DENVER – The bill to repeal Colorado’s death penalty is now one step away from clearing the Senate after senators voted 19-15 Thursday to advance the measure on its second reading and after a morning of emotional debate.
The vote – with three Republicans voting in favor – signals that the final Senate vote, which is likely to occur Friday, will succeed in lawmakers’ sixth attempt in recent years.
Republican Sens. Kevin Priola, Jack Tate and Owen Hill voted for the measure Thursday. Tate is a prime sponsor of this year’s bill, SB20-100, and Priola and Hill are cosponsors. Their support for the death penalty repeal has been seen as key toward the effort making it through both chambers this year and being signed into law.
The debate on the measure Thursday was emotional, as Sen. Rhonda Fields, D-Aurora, demanded reasoning from the bill sponsors as to what the repeal would accomplish and why they were pushing the repeal.
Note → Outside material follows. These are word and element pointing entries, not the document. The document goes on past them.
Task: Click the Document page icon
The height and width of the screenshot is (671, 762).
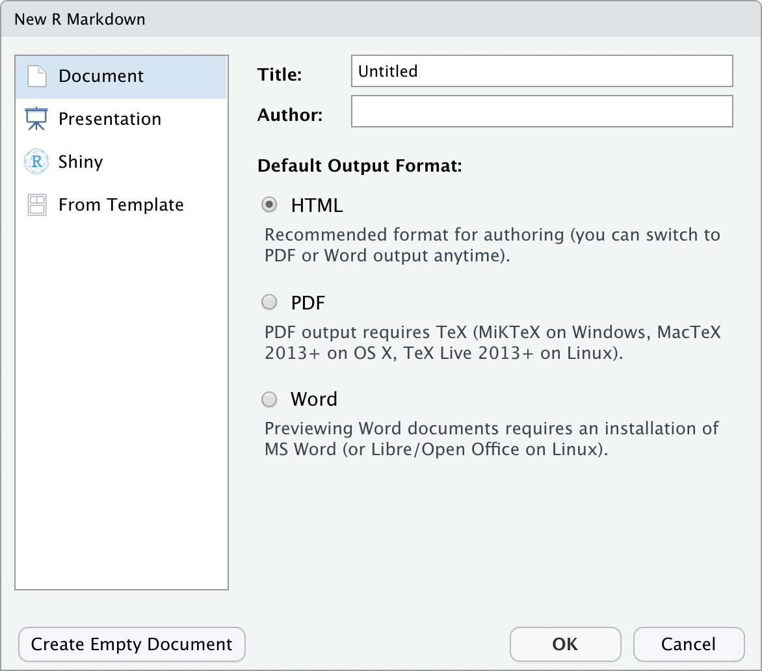Action: click(37, 76)
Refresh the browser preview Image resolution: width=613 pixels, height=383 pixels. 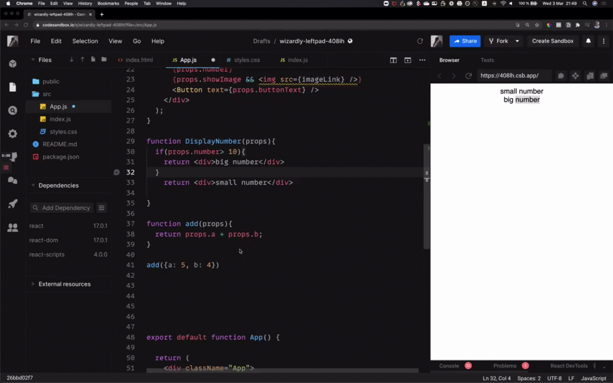[x=468, y=75]
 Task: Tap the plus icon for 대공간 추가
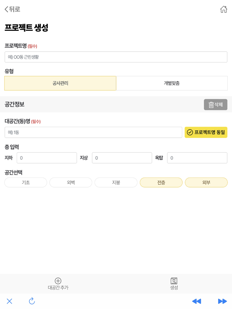tap(58, 281)
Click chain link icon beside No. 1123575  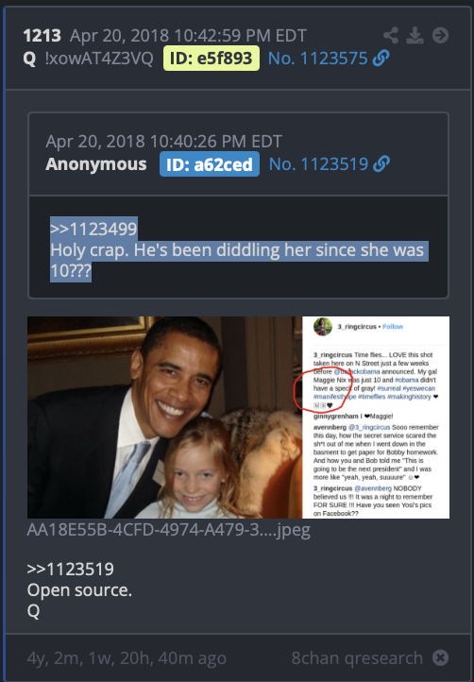click(381, 58)
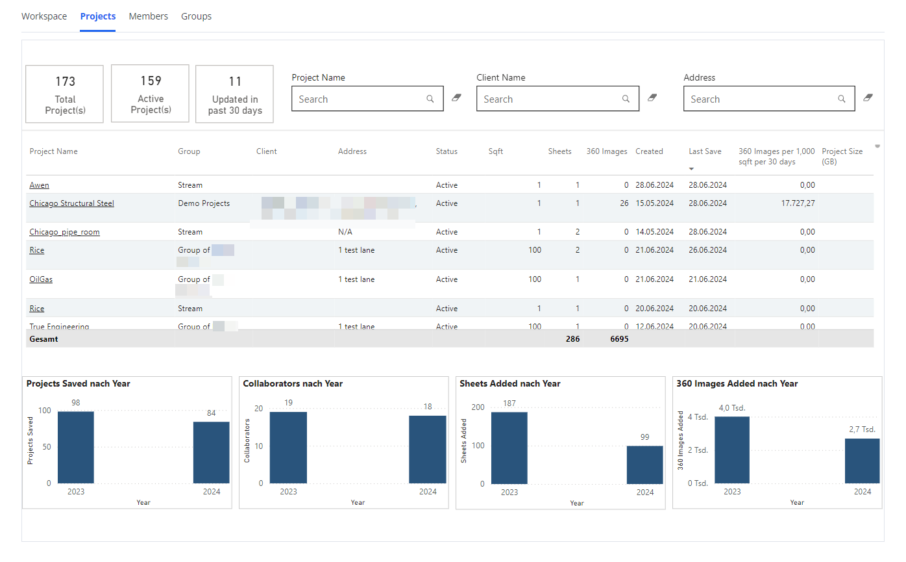The width and height of the screenshot is (906, 562).
Task: Open the OilGas project link
Action: pyautogui.click(x=41, y=279)
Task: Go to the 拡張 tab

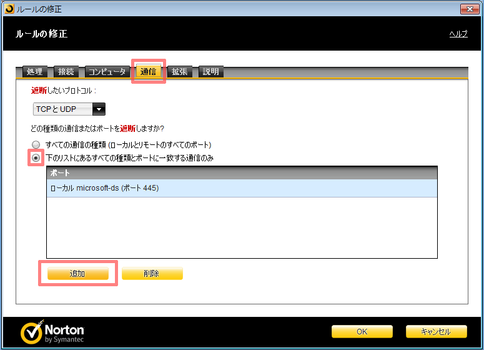Action: pyautogui.click(x=180, y=72)
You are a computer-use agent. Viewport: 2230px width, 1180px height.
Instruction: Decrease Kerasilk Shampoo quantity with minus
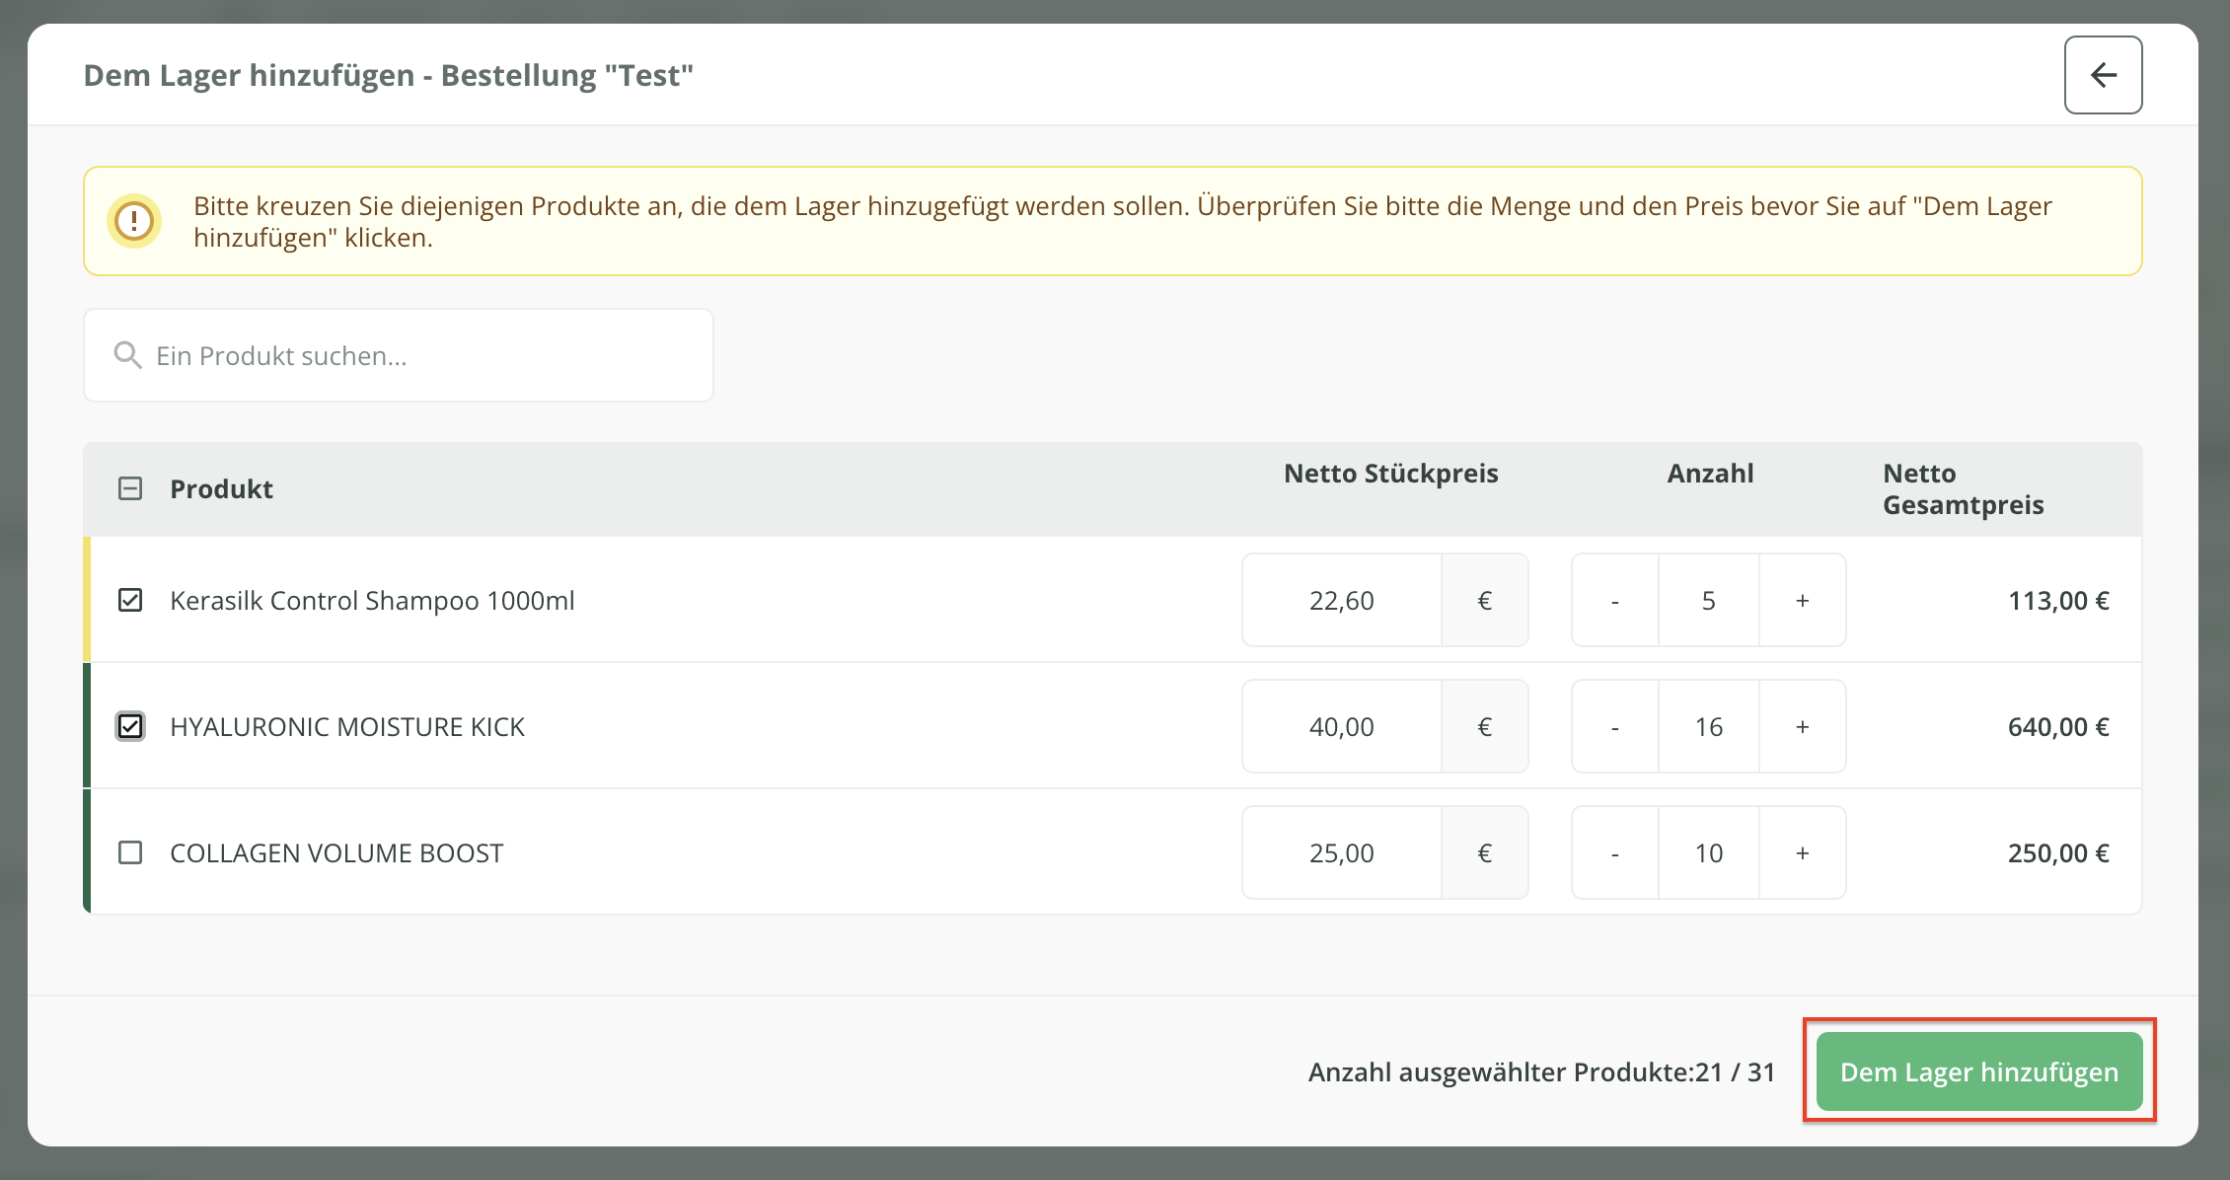click(1615, 600)
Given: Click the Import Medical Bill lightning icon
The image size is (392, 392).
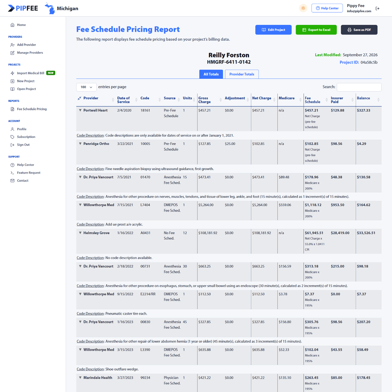Looking at the screenshot, I should pos(12,73).
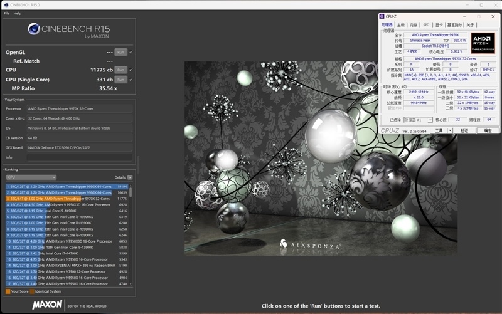
Task: Switch to the 内存 tab in CPU-Z
Action: [x=414, y=24]
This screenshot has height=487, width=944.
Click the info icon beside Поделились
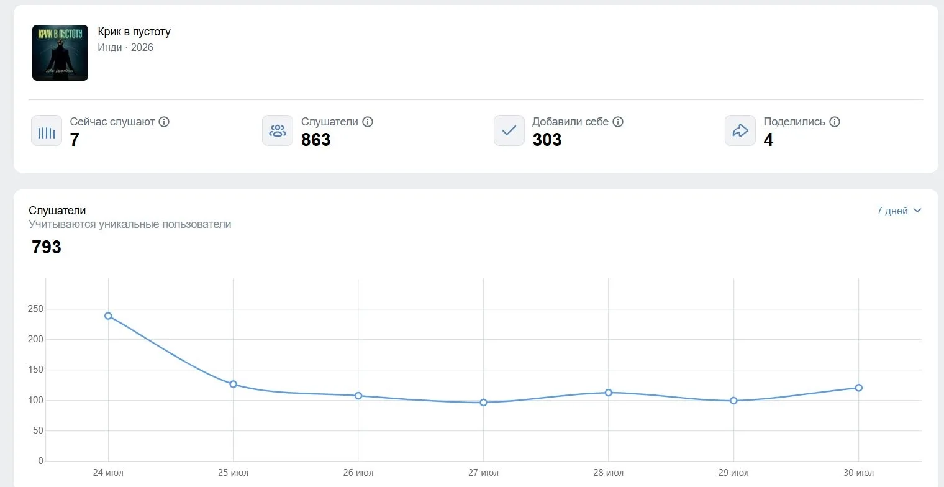835,122
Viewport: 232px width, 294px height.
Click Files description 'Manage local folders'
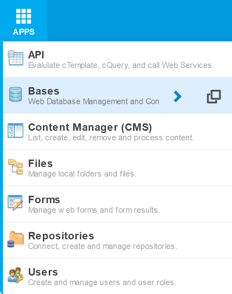pos(82,174)
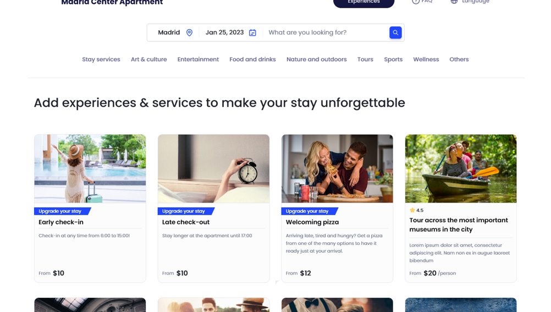This screenshot has height=312, width=551.
Task: Click the FAQ question mark icon
Action: pyautogui.click(x=416, y=2)
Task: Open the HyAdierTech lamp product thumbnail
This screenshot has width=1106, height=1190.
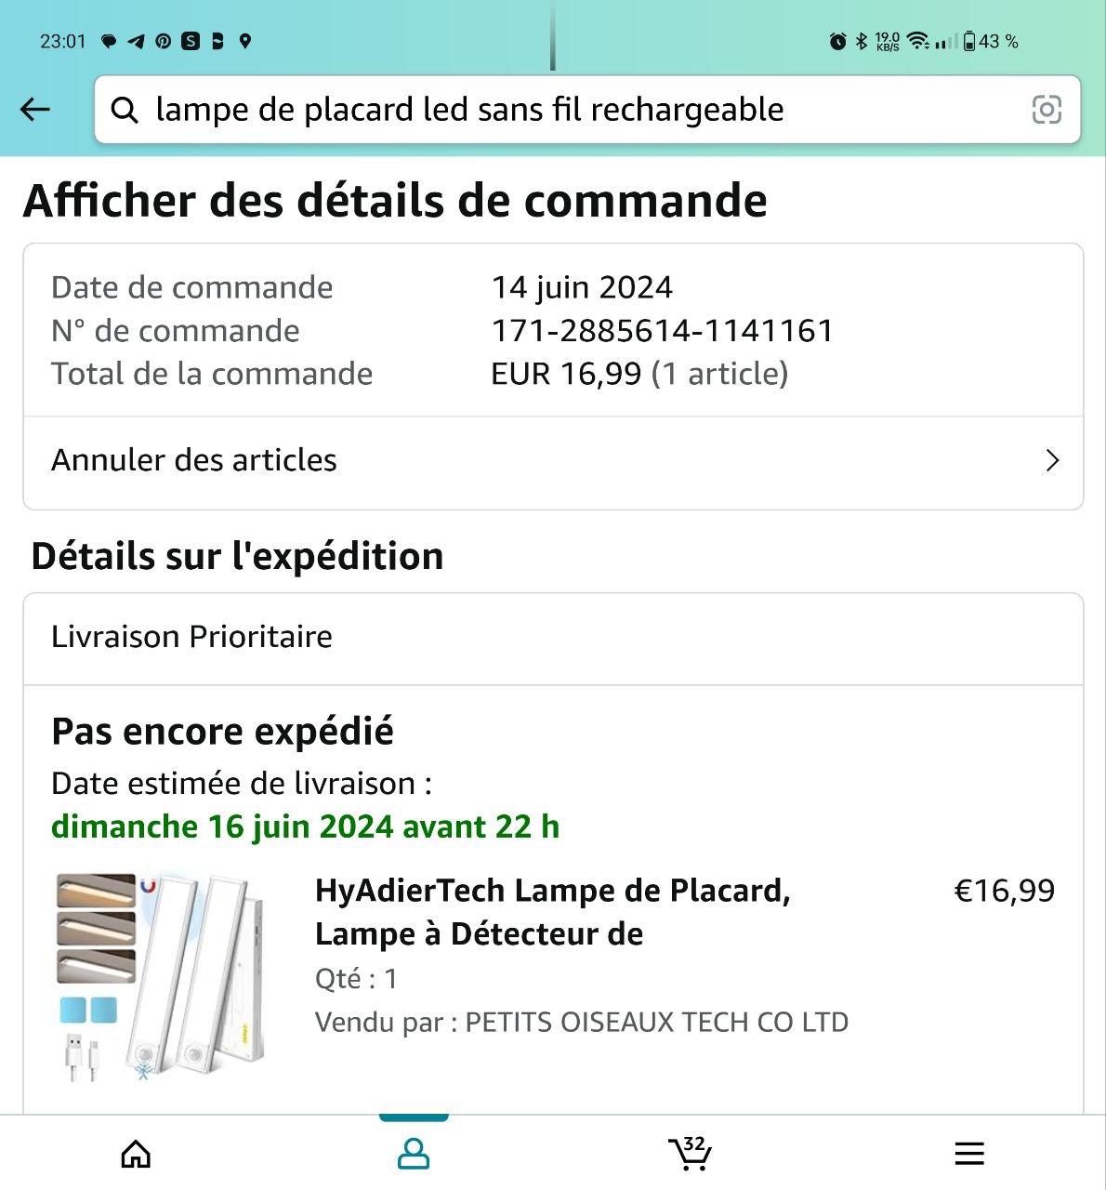Action: pos(160,976)
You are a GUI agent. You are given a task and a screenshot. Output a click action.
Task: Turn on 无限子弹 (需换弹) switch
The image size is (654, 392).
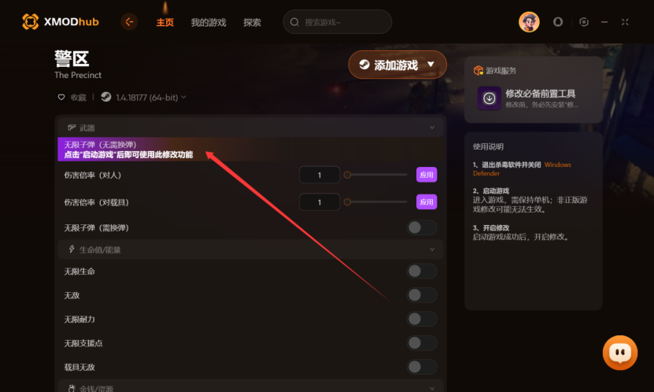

Her son, Javad Marshall-Fields, and his fiancée were murdered in 2005. Their killers, Robert Ray and Sir Mario Owens, are two of the three men still on Colorado’s death row.
Her opposition to a repeal sank last year’s measure, but with Republicans on board this year, the measure is poised to pass the Senate and more-easily pass the House, which Democrats control by a wider margin than they have in the Senate.
A proposed amendment to send the question to voters in November, for which some supporters of the death penalty have been pushing in recent weeks and during the bill’s Senate Judiciary Committee meeting, failed, as did several other amendments.
The measure, if signed into law as-is, would make it so that Colorado prosecutors could not seek the death penalty for any person if they were charged after July 1, 2020. But according to the measure’s language, prosecutors could still seek the death penalty for class 1 felonies charged before July 1.
In addition to Ray and Owens, Nathan Dunlap, who was convicted of killing four people at an Aurora Chuck E. Cheese in 1993, is the other inmate currently on death row.
In 1997, Gary Lee Davis became the last person to be executed in Colorado and the first since Luis Monge in 1967. He was also the only person executed in Colorado to die as a result of lethal injection.
In a statement earlier this month when the bill was introduced, Gov. Polis’ spokesperson Conor Cahill said the governor would consider “many factors” should lawmakers pass the measure.
“There are currently no clemency requests involving the death penalty before the Governor. All clemency requests are weighty decisions that the Governor will judge on their individual merits," Cahill said. "If the legislature repeals the death penalty, that is one of many factors he would consider along with all of the facts surrounding the case.”
The Senate is expected to take a third and final vote on Friday. Should Thursday’s vote count remain the same, as is expected, the bill would then head to the House.